Stored records:
☆ ☆ ☆ ☆

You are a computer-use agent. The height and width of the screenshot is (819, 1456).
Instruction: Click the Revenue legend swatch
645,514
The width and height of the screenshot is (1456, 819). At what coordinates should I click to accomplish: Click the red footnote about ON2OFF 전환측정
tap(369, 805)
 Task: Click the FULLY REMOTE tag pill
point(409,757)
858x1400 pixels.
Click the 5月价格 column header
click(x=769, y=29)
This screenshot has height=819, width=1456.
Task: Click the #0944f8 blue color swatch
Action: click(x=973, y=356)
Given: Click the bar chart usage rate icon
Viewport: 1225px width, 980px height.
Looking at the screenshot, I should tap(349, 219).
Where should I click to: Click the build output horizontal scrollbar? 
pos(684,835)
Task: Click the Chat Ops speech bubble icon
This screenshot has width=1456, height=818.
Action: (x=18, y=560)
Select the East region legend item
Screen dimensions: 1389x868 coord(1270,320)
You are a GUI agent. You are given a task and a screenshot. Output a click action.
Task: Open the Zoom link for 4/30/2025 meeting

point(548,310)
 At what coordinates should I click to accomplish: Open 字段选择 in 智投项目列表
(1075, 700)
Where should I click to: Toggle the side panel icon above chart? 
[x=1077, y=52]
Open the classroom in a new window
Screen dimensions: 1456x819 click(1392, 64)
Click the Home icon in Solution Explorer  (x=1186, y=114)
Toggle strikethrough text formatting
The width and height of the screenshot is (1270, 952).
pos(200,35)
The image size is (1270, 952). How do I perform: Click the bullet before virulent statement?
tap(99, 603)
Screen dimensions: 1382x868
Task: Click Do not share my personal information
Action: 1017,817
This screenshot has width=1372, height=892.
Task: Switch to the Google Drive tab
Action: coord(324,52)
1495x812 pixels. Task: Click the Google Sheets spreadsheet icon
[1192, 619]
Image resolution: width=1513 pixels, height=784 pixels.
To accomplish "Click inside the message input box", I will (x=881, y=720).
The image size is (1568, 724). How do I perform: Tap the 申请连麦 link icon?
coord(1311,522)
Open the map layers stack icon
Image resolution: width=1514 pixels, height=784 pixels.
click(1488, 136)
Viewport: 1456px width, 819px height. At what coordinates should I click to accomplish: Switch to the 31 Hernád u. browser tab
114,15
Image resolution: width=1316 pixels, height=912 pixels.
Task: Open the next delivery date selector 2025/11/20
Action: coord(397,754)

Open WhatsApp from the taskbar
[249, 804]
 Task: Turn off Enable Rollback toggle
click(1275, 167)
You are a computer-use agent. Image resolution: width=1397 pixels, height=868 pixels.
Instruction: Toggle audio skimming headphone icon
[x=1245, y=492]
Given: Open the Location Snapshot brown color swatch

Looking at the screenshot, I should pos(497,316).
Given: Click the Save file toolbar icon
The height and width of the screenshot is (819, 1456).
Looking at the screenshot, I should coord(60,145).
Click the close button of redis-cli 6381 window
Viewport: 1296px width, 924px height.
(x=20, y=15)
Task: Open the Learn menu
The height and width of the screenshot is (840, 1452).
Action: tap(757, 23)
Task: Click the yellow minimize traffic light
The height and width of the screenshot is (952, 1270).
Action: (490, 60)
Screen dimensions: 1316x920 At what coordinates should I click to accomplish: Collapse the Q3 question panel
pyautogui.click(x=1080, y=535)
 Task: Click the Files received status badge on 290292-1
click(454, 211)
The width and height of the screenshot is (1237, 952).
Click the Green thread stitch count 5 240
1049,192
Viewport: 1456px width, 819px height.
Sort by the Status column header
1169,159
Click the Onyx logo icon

☆ ☆ ☆ ☆

Extract exactly the leading lines of the data, stopping at and including the line with "858x1400 pixels.".

You are a computer-use agent. The height and width of the screenshot is (819, 1456).
Instruction: Click the Revenue legend swatch
645,514
The width and height of the screenshot is (1456, 819). At what coordinates should I click to accomplish: Click the red footnote about ON2OFF 전환측정
tap(369, 805)
 Task: Click the FULLY REMOTE tag pill
point(409,757)
858x1400 pixels.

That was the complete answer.